Activity — Go through the records below and write each one out again unchanged.

(Collected data)
****************

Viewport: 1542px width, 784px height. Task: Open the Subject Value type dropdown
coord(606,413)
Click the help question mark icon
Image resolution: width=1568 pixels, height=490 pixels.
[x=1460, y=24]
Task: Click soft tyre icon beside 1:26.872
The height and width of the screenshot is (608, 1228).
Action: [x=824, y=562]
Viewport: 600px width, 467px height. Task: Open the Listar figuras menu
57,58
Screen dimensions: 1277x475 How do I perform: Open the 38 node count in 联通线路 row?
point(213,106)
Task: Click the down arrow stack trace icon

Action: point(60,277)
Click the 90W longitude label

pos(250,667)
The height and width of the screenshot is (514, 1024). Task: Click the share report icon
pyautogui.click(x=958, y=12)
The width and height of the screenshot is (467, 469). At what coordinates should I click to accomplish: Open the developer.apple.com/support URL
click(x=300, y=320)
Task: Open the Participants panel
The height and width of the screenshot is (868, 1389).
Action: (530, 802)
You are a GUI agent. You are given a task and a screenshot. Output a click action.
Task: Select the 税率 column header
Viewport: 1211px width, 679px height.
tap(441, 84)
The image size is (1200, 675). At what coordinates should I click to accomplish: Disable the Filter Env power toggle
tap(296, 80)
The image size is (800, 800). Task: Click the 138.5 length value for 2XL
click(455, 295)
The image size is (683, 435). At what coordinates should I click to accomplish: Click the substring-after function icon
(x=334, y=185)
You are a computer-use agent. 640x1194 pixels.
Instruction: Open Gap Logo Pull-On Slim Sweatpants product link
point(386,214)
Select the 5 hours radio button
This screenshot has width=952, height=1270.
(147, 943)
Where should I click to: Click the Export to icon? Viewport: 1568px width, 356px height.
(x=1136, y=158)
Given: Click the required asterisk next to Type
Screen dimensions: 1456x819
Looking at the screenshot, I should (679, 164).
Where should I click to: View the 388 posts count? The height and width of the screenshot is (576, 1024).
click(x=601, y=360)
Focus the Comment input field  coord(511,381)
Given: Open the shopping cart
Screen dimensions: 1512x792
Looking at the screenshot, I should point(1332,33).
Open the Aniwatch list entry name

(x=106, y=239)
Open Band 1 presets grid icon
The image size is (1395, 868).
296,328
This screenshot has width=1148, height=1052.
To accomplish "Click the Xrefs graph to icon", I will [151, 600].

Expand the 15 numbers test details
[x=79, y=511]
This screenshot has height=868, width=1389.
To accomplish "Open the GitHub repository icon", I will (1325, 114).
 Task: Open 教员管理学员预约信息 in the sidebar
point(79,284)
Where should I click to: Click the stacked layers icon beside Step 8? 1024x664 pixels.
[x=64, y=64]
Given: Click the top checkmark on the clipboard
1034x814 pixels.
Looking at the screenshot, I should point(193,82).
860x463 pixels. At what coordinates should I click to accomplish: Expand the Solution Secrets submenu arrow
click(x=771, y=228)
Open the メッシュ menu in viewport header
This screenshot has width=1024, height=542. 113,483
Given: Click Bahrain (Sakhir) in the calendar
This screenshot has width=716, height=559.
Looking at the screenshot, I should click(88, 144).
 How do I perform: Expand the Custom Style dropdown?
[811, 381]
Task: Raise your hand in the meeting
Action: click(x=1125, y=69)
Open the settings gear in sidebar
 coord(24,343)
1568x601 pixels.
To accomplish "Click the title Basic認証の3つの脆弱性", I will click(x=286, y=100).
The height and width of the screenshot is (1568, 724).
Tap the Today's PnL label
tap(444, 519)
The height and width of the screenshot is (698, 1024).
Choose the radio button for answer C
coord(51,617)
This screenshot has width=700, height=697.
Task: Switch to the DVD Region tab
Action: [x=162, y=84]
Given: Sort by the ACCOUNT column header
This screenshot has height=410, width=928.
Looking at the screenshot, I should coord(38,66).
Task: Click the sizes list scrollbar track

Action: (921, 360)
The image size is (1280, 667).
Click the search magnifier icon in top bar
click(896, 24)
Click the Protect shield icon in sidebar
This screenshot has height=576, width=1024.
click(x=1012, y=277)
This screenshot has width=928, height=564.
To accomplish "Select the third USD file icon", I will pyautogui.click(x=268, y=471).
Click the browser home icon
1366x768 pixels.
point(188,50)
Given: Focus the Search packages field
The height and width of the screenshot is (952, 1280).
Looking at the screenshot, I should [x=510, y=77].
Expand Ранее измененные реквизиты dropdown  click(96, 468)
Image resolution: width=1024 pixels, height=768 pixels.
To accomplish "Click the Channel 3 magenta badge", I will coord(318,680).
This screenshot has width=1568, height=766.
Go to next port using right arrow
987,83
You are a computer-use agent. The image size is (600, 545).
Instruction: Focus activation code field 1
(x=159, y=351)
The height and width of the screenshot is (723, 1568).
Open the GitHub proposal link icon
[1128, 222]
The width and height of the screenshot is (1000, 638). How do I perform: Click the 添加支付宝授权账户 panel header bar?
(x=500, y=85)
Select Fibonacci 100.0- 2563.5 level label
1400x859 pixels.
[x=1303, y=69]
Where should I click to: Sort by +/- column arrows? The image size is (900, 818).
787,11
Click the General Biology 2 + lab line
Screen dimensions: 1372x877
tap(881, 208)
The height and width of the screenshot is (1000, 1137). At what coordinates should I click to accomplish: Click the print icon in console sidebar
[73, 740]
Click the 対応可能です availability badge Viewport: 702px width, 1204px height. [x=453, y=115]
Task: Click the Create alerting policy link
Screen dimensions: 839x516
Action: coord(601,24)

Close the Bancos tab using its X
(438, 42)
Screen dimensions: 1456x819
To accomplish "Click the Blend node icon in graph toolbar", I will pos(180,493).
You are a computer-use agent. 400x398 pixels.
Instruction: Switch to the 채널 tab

****************

Output —
Viewport: 1542px width, 784px height. Task: Open the Subject Value type dropdown
coord(606,413)
Click the help question mark icon
Image resolution: width=1568 pixels, height=490 pixels.
[x=1460, y=24]
Task: Click soft tyre icon beside 1:26.872
The height and width of the screenshot is (608, 1228).
Action: [x=824, y=562]
Viewport: 600px width, 467px height. Task: Open the Listar figuras menu
57,58
Screen dimensions: 1277x475 How do I perform: Open the 38 node count in 联通线路 row?
point(213,106)
Task: Click the down arrow stack trace icon

Action: point(60,277)
Click the 90W longitude label

pos(250,667)
The height and width of the screenshot is (514, 1024). Task: Click the share report icon
pyautogui.click(x=958, y=12)
The width and height of the screenshot is (467, 469). At what coordinates should I click to accomplish: Open the developer.apple.com/support URL
click(x=300, y=320)
Task: Open the Participants panel
The height and width of the screenshot is (868, 1389).
Action: (530, 802)
You are a GUI agent. You are given a task and a screenshot. Output a click action.
Task: Select the 税率 column header
Viewport: 1211px width, 679px height.
tap(441, 84)
The image size is (1200, 675). At what coordinates should I click to accomplish: Disable the Filter Env power toggle
tap(296, 80)
The image size is (800, 800). Task: Click the 138.5 length value for 2XL
click(455, 295)
The image size is (683, 435). At what coordinates should I click to accomplish: Click the substring-after function icon
(x=334, y=185)
You are a computer-use agent. 640x1194 pixels.
Instruction: Open Gap Logo Pull-On Slim Sweatpants product link
point(386,214)
Select the 5 hours radio button
This screenshot has width=952, height=1270.
(147, 943)
Where should I click to: Click the Export to icon? Viewport: 1568px width, 356px height.
(x=1136, y=158)
Given: Click the required asterisk next to Type
Screen dimensions: 1456x819
Looking at the screenshot, I should (679, 164).
Where should I click to: View the 388 posts count? The height and width of the screenshot is (576, 1024).
click(x=601, y=360)
Focus the Comment input field  coord(511,381)
Given: Open the shopping cart
Screen dimensions: 1512x792
Looking at the screenshot, I should point(1332,33).
Open the Aniwatch list entry name

(x=106, y=239)
Open Band 1 presets grid icon
The image size is (1395, 868).
296,328
This screenshot has width=1148, height=1052.
To accomplish "Click the Xrefs graph to icon", I will [151, 600].

Expand the 15 numbers test details
[x=79, y=511]
This screenshot has height=868, width=1389.
To accomplish "Open the GitHub repository icon", I will (1325, 114).
 Task: Open 教员管理学员预约信息 in the sidebar
point(79,284)
Where should I click to: Click the stacked layers icon beside Step 8? 1024x664 pixels.
[x=64, y=64]
Given: Click the top checkmark on the clipboard
1034x814 pixels.
Looking at the screenshot, I should point(193,82).
860x463 pixels. At what coordinates should I click to accomplish: Expand the Solution Secrets submenu arrow
click(x=771, y=228)
Open the メッシュ menu in viewport header
This screenshot has width=1024, height=542. 113,483
Given: Click Bahrain (Sakhir) in the calendar
This screenshot has width=716, height=559.
Looking at the screenshot, I should click(88, 144).
 How do I perform: Expand the Custom Style dropdown?
[811, 381]
Task: Raise your hand in the meeting
Action: click(x=1125, y=69)
Open the settings gear in sidebar
 coord(24,343)
1568x601 pixels.
To accomplish "Click the title Basic認証の3つの脆弱性", I will click(x=286, y=100).
The height and width of the screenshot is (1568, 724).
Tap the Today's PnL label
tap(444, 519)
The height and width of the screenshot is (698, 1024).
Choose the radio button for answer C
coord(51,617)
This screenshot has width=700, height=697.
Task: Switch to the DVD Region tab
Action: [x=162, y=84]
Given: Sort by the ACCOUNT column header
This screenshot has height=410, width=928.
Looking at the screenshot, I should coord(38,66).
Task: Click the sizes list scrollbar track

Action: (921, 360)
The image size is (1280, 667).
Click the search magnifier icon in top bar
click(896, 24)
Click the Protect shield icon in sidebar
This screenshot has height=576, width=1024.
click(x=1012, y=277)
This screenshot has width=928, height=564.
To accomplish "Select the third USD file icon", I will pyautogui.click(x=268, y=471).
Click the browser home icon
1366x768 pixels.
point(188,50)
Given: Focus the Search packages field
The height and width of the screenshot is (952, 1280).
Looking at the screenshot, I should [x=510, y=77].
Expand Ранее измененные реквизиты dropdown  click(96, 468)
Image resolution: width=1024 pixels, height=768 pixels.
To accomplish "Click the Channel 3 magenta badge", I will coord(318,680).
This screenshot has width=1568, height=766.
Go to next port using right arrow
987,83
You are a computer-use agent. The image size is (600, 545).
Instruction: Focus activation code field 1
(x=159, y=351)
The height and width of the screenshot is (723, 1568).
Open the GitHub proposal link icon
[1128, 222]
The width and height of the screenshot is (1000, 638). How do I perform: Click the 添加支付宝授权账户 panel header bar?
(x=500, y=85)
Select Fibonacci 100.0- 2563.5 level label
1400x859 pixels.
[x=1303, y=69]
Where should I click to: Sort by +/- column arrows? The image size is (900, 818).
787,11
Click the General Biology 2 + lab line
Screen dimensions: 1372x877
tap(881, 208)
The height and width of the screenshot is (1000, 1137). At what coordinates should I click to accomplish: Click the print icon in console sidebar
[73, 740]
Click the 対応可能です availability badge Viewport: 702px width, 1204px height. [x=453, y=115]
Task: Click the Create alerting policy link
Screen dimensions: 839x516
Action: coord(601,24)

Close the Bancos tab using its X
(438, 42)
Screen dimensions: 1456x819
To accomplish "Click the Blend node icon in graph toolbar", I will pos(180,493).
You are a computer-use agent. 400x398 pixels.
Instruction: Switch to the 채널 tab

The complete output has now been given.